### EXERCISE PROMPT
Arrange all of the material below as a Markdown table with the columns Row and Line. Put each non-blank line in its own row with its number, and leave out the blank lines.

○ ○ ○

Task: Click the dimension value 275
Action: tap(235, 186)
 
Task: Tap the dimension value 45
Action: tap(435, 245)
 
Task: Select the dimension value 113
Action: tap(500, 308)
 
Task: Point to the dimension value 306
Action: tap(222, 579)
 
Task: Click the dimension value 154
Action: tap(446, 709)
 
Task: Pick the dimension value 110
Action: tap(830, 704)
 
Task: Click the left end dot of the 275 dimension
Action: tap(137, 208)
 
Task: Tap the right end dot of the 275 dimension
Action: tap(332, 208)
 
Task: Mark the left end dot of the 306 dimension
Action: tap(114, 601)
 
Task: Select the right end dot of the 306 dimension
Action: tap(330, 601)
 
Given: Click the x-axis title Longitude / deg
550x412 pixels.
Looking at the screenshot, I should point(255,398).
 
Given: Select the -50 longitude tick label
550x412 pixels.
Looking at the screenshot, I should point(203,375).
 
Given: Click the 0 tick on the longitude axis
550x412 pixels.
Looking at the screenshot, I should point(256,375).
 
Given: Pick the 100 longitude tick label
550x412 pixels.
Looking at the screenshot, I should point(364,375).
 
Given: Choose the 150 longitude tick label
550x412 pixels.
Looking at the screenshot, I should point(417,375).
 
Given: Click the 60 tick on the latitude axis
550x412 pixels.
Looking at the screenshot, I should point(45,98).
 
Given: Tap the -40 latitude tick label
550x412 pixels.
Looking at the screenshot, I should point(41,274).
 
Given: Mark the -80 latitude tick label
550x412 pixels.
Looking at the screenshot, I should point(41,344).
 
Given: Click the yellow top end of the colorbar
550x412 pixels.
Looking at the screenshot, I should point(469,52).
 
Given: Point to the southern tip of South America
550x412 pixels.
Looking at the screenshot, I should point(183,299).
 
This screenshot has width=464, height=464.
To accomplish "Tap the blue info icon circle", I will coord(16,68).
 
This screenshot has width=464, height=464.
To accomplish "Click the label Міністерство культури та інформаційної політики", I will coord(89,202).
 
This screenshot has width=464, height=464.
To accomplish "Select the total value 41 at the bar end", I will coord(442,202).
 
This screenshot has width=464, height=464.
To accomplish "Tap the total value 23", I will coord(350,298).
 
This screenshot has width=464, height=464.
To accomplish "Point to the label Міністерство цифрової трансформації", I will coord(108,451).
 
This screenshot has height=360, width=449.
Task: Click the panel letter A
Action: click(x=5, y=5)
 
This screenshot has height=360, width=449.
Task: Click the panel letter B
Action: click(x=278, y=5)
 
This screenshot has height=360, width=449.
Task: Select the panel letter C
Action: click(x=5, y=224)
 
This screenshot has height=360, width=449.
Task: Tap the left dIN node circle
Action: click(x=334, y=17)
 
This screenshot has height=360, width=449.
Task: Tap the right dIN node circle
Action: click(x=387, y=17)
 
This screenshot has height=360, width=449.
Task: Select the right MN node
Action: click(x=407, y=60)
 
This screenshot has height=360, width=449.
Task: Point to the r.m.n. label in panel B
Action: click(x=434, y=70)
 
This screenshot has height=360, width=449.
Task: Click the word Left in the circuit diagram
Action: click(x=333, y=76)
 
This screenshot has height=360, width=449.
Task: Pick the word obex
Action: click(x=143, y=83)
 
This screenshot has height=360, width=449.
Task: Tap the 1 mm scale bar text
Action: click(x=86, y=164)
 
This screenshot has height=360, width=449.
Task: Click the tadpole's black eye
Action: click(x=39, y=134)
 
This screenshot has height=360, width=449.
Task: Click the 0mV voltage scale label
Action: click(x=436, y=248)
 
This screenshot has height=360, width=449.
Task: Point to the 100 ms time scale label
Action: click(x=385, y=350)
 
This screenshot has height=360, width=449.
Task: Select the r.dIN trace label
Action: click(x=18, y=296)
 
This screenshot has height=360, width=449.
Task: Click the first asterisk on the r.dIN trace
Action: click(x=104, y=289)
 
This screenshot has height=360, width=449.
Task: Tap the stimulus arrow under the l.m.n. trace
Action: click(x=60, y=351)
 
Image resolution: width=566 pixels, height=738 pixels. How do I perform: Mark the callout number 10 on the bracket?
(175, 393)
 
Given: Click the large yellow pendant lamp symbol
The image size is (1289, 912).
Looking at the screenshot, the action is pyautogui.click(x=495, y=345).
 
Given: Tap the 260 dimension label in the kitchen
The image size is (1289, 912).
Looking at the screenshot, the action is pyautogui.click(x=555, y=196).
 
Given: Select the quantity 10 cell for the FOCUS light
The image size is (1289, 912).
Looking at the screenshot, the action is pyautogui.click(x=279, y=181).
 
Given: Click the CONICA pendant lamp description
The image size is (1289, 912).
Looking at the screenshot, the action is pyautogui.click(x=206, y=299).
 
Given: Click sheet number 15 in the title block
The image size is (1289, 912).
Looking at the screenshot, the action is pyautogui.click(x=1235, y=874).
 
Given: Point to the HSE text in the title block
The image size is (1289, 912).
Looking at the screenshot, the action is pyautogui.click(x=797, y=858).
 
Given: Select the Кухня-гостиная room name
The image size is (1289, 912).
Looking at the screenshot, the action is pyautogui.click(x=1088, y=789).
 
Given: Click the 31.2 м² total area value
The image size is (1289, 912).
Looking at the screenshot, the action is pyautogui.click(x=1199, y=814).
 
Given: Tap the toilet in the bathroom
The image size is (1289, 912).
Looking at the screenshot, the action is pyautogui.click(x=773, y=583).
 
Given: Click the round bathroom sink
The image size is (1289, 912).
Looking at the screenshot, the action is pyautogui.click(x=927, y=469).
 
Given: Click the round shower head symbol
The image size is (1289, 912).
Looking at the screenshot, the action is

○ ○ ○

### EXERCISE RESPONSE
| Row | Line |
|---|---|
| 1 | Task: Click the dimension value 275 |
| 2 | Action: tap(235, 186) |
| 3 | Task: Tap the dimension value 45 |
| 4 | Action: tap(435, 245) |
| 5 | Task: Select the dimension value 113 |
| 6 | Action: tap(500, 308) |
| 7 | Task: Point to the dimension value 306 |
| 8 | Action: tap(222, 579) |
| 9 | Task: Click the dimension value 154 |
| 10 | Action: tap(446, 709) |
| 11 | Task: Pick the dimension value 110 |
| 12 | Action: tap(830, 704) |
| 13 | Task: Click the left end dot of the 275 dimension |
| 14 | Action: tap(137, 208) |
| 15 | Task: Tap the right end dot of the 275 dimension |
| 16 | Action: tap(332, 208) |
| 17 | Task: Mark the left end dot of the 306 dimension |
| 18 | Action: tap(114, 601) |
| 19 | Task: Select the right end dot of the 306 dimension |
| 20 | Action: tap(330, 601) |
| 21 | Given: Click the x-axis title Longitude / deg |
| 22 | 550x412 pixels. |
| 23 | Looking at the screenshot, I should point(255,398). |
| 24 | Given: Select the -50 longitude tick label |
| 25 | 550x412 pixels. |
| 26 | Looking at the screenshot, I should point(203,375). |
| 27 | Given: Click the 0 tick on the longitude axis |
| 28 | 550x412 pixels. |
| 29 | Looking at the screenshot, I should point(256,375). |
| 30 | Given: Pick the 100 longitude tick label |
| 31 | 550x412 pixels. |
| 32 | Looking at the screenshot, I should point(364,375). |
| 33 | Given: Choose the 150 longitude tick label |
| 34 | 550x412 pixels. |
| 35 | Looking at the screenshot, I should point(417,375). |
| 36 | Given: Click the 60 tick on the latitude axis |
| 37 | 550x412 pixels. |
| 38 | Looking at the screenshot, I should point(45,98). |
| 39 | Given: Tap the -40 latitude tick label |
| 40 | 550x412 pixels. |
| 41 | Looking at the screenshot, I should point(41,274). |
| 42 | Given: Mark the -80 latitude tick label |
| 43 | 550x412 pixels. |
| 44 | Looking at the screenshot, I should point(41,344). |
| 45 | Given: Click the yellow top end of the colorbar |
| 46 | 550x412 pixels. |
| 47 | Looking at the screenshot, I should point(469,52). |
| 48 | Given: Point to the southern tip of South America |
| 49 | 550x412 pixels. |
| 50 | Looking at the screenshot, I should point(183,299). |
| 51 | This screenshot has width=464, height=464. |
| 52 | To accomplish "Tap the blue info icon circle", I will coord(16,68). |
| 53 | This screenshot has width=464, height=464. |
| 54 | To accomplish "Click the label Міністерство культури та інформаційної політики", I will coord(89,202). |
| 55 | This screenshot has width=464, height=464. |
| 56 | To accomplish "Select the total value 41 at the bar end", I will coord(442,202). |
| 57 | This screenshot has width=464, height=464. |
| 58 | To accomplish "Tap the total value 23", I will coord(350,298). |
| 59 | This screenshot has width=464, height=464. |
| 60 | To accomplish "Point to the label Міністерство цифрової трансформації", I will coord(108,451). |
| 61 | This screenshot has height=360, width=449. |
| 62 | Task: Click the panel letter A |
| 63 | Action: click(x=5, y=5) |
| 64 | This screenshot has height=360, width=449. |
| 65 | Task: Click the panel letter B |
| 66 | Action: click(x=278, y=5) |
| 67 | This screenshot has height=360, width=449. |
| 68 | Task: Select the panel letter C |
| 69 | Action: click(x=5, y=224) |
| 70 | This screenshot has height=360, width=449. |
| 71 | Task: Tap the left dIN node circle |
| 72 | Action: click(x=334, y=17) |
| 73 | This screenshot has height=360, width=449. |
| 74 | Task: Tap the right dIN node circle |
| 75 | Action: click(x=387, y=17) |
| 76 | This screenshot has height=360, width=449. |
| 77 | Task: Select the right MN node |
| 78 | Action: click(x=407, y=60) |
| 79 | This screenshot has height=360, width=449. |
| 80 | Task: Point to the r.m.n. label in panel B |
| 81 | Action: click(x=434, y=70) |
| 82 | This screenshot has height=360, width=449. |
| 83 | Task: Click the word Left in the circuit diagram |
| 84 | Action: click(x=333, y=76) |
| 85 | This screenshot has height=360, width=449. |
| 86 | Task: Pick the word obex |
| 87 | Action: click(x=143, y=83) |
| 88 | This screenshot has height=360, width=449. |
| 89 | Task: Tap the 1 mm scale bar text |
| 90 | Action: click(x=86, y=164) |
| 91 | This screenshot has height=360, width=449. |
| 92 | Task: Click the tadpole's black eye |
| 93 | Action: click(x=39, y=134) |
| 94 | This screenshot has height=360, width=449. |
| 95 | Task: Click the 0mV voltage scale label |
| 96 | Action: click(x=436, y=248) |
| 97 | This screenshot has height=360, width=449. |
| 98 | Task: Point to the 100 ms time scale label |
| 99 | Action: click(x=385, y=350) |
| 100 | This screenshot has height=360, width=449. |
| 101 | Task: Select the r.dIN trace label |
| 102 | Action: click(x=18, y=296) |
| 103 | This screenshot has height=360, width=449. |
| 104 | Task: Click the first asterisk on the r.dIN trace |
| 105 | Action: click(x=104, y=289) |
| 106 | This screenshot has height=360, width=449. |
| 107 | Task: Tap the stimulus arrow under the l.m.n. trace |
| 108 | Action: click(x=60, y=351) |
| 109 | Image resolution: width=566 pixels, height=738 pixels. How do I perform: Mark the callout number 10 on the bracket? |
| 110 | (175, 393) |
| 111 | Given: Click the large yellow pendant lamp symbol |
| 112 | The image size is (1289, 912). |
| 113 | Looking at the screenshot, the action is pyautogui.click(x=495, y=345). |
| 114 | Given: Tap the 260 dimension label in the kitchen |
| 115 | The image size is (1289, 912). |
| 116 | Looking at the screenshot, the action is pyautogui.click(x=555, y=196). |
| 117 | Given: Select the quantity 10 cell for the FOCUS light |
| 118 | The image size is (1289, 912). |
| 119 | Looking at the screenshot, the action is pyautogui.click(x=279, y=181). |
| 120 | Given: Click the CONICA pendant lamp description |
| 121 | The image size is (1289, 912). |
| 122 | Looking at the screenshot, the action is pyautogui.click(x=206, y=299). |
| 123 | Given: Click sheet number 15 in the title block |
| 124 | The image size is (1289, 912). |
| 125 | Looking at the screenshot, the action is pyautogui.click(x=1235, y=874). |
| 126 | Given: Point to the HSE text in the title block |
| 127 | The image size is (1289, 912). |
| 128 | Looking at the screenshot, the action is pyautogui.click(x=797, y=858). |
| 129 | Given: Select the Кухня-гостиная room name |
| 130 | The image size is (1289, 912). |
| 131 | Looking at the screenshot, the action is pyautogui.click(x=1088, y=789). |
| 132 | Given: Click the 31.2 м² total area value |
| 133 | The image size is (1289, 912). |
| 134 | Looking at the screenshot, the action is pyautogui.click(x=1199, y=814). |
| 135 | Given: Tap the toilet in the bathroom |
| 136 | The image size is (1289, 912). |
| 137 | Looking at the screenshot, the action is pyautogui.click(x=773, y=583). |
| 138 | Given: Click the round bathroom sink |
| 139 | The image size is (1289, 912). |
| 140 | Looking at the screenshot, the action is pyautogui.click(x=927, y=469). |
| 141 | Given: Click the round shower head symbol |
| 142 | The image size is (1289, 912). |
| 143 | Looking at the screenshot, the action is |